### Work instructions
Rewrite the records below as a Markdown table with the columns Row and Line, one numbered row per line, leaving out blank lines.

Stored records:
++++++++++

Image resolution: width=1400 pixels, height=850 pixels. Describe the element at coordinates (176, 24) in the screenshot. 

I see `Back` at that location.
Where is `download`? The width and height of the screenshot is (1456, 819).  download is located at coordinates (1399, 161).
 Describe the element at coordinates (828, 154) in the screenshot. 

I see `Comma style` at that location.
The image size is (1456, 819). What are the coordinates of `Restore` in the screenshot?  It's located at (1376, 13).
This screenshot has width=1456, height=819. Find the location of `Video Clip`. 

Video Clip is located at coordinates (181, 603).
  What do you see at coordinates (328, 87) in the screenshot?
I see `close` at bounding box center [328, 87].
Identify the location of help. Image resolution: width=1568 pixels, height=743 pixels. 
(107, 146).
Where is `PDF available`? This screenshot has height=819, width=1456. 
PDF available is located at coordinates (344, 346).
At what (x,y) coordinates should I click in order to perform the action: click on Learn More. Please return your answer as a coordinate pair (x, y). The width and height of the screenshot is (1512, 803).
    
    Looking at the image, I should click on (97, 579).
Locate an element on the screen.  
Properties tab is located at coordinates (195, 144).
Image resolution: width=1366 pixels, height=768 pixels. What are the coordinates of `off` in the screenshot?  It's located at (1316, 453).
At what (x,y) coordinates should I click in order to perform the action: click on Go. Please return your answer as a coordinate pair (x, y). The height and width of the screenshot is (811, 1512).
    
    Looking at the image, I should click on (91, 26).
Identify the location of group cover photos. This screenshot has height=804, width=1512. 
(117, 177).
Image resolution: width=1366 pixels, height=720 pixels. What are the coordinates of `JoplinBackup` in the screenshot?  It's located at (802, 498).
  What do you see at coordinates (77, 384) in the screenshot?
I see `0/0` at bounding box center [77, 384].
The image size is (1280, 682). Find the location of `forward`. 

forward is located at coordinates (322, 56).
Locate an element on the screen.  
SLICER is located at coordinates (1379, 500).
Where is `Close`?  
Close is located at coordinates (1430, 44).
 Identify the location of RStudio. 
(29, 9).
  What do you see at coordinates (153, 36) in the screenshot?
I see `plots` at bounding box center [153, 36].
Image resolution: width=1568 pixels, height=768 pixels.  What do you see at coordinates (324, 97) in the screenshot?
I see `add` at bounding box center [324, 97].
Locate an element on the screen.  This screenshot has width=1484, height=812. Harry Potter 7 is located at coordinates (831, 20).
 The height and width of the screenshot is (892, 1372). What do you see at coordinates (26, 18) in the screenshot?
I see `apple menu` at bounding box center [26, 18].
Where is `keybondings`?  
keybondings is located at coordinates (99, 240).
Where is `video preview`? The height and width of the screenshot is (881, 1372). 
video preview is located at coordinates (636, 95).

++++++++++

### Exercise response
| Row | Line |
|---|---|
| 1 | Image resolution: width=1400 pixels, height=850 pixels. Describe the element at coordinates (176, 24) in the screenshot.  |
| 2 | I see `Back` at that location. |
| 3 | Where is `download`? The width and height of the screenshot is (1456, 819).  download is located at coordinates (1399, 161). |
| 4 |  Describe the element at coordinates (828, 154) in the screenshot.  |
| 5 | I see `Comma style` at that location. |
| 6 | The image size is (1456, 819). What are the coordinates of `Restore` in the screenshot?  It's located at (1376, 13). |
| 7 | This screenshot has width=1456, height=819. Find the location of `Video Clip`.  |
| 8 | Video Clip is located at coordinates (181, 603). |
| 9 |   What do you see at coordinates (328, 87) in the screenshot? |
| 10 | I see `close` at bounding box center [328, 87]. |
| 11 | Identify the location of help. Image resolution: width=1568 pixels, height=743 pixels.  |
| 12 | (107, 146). |
| 13 | Where is `PDF available`? This screenshot has height=819, width=1456.  |
| 14 | PDF available is located at coordinates (344, 346). |
| 15 | At what (x,y) coordinates should I click in order to perform the action: click on Learn More. Please return your answer as a coordinate pair (x, y). The width and height of the screenshot is (1512, 803). |
| 16 |     Looking at the image, I should click on (97, 579). |
| 17 | Locate an element on the screen.   |
| 18 | Properties tab is located at coordinates (195, 144). |
| 19 | Image resolution: width=1366 pixels, height=768 pixels. What are the coordinates of `off` in the screenshot?  It's located at (1316, 453). |
| 20 | At what (x,y) coordinates should I click in order to perform the action: click on Go. Please return your answer as a coordinate pair (x, y). The height and width of the screenshot is (811, 1512). |
| 21 |     Looking at the image, I should click on (91, 26). |
| 22 | Identify the location of group cover photos. This screenshot has height=804, width=1512.  |
| 23 | (117, 177). |
| 24 | Image resolution: width=1366 pixels, height=720 pixels. What are the coordinates of `JoplinBackup` in the screenshot?  It's located at (802, 498). |
| 25 |   What do you see at coordinates (77, 384) in the screenshot? |
| 26 | I see `0/0` at bounding box center [77, 384]. |
| 27 | The image size is (1280, 682). Find the location of `forward`.  |
| 28 | forward is located at coordinates (322, 56). |
| 29 | Locate an element on the screen.   |
| 30 | SLICER is located at coordinates (1379, 500). |
| 31 | Where is `Close`?   |
| 32 | Close is located at coordinates (1430, 44). |
| 33 |  Identify the location of RStudio.  |
| 34 | (29, 9). |
| 35 |   What do you see at coordinates (153, 36) in the screenshot? |
| 36 | I see `plots` at bounding box center [153, 36]. |
| 37 | Image resolution: width=1568 pixels, height=768 pixels.  What do you see at coordinates (324, 97) in the screenshot? |
| 38 | I see `add` at bounding box center [324, 97]. |
| 39 | Locate an element on the screen.  This screenshot has width=1484, height=812. Harry Potter 7 is located at coordinates (831, 20). |
| 40 |  The height and width of the screenshot is (892, 1372). What do you see at coordinates (26, 18) in the screenshot? |
| 41 | I see `apple menu` at bounding box center [26, 18]. |
| 42 | Where is `keybondings`?   |
| 43 | keybondings is located at coordinates (99, 240). |
| 44 | Where is `video preview`? The height and width of the screenshot is (881, 1372).  |
| 45 | video preview is located at coordinates (636, 95). |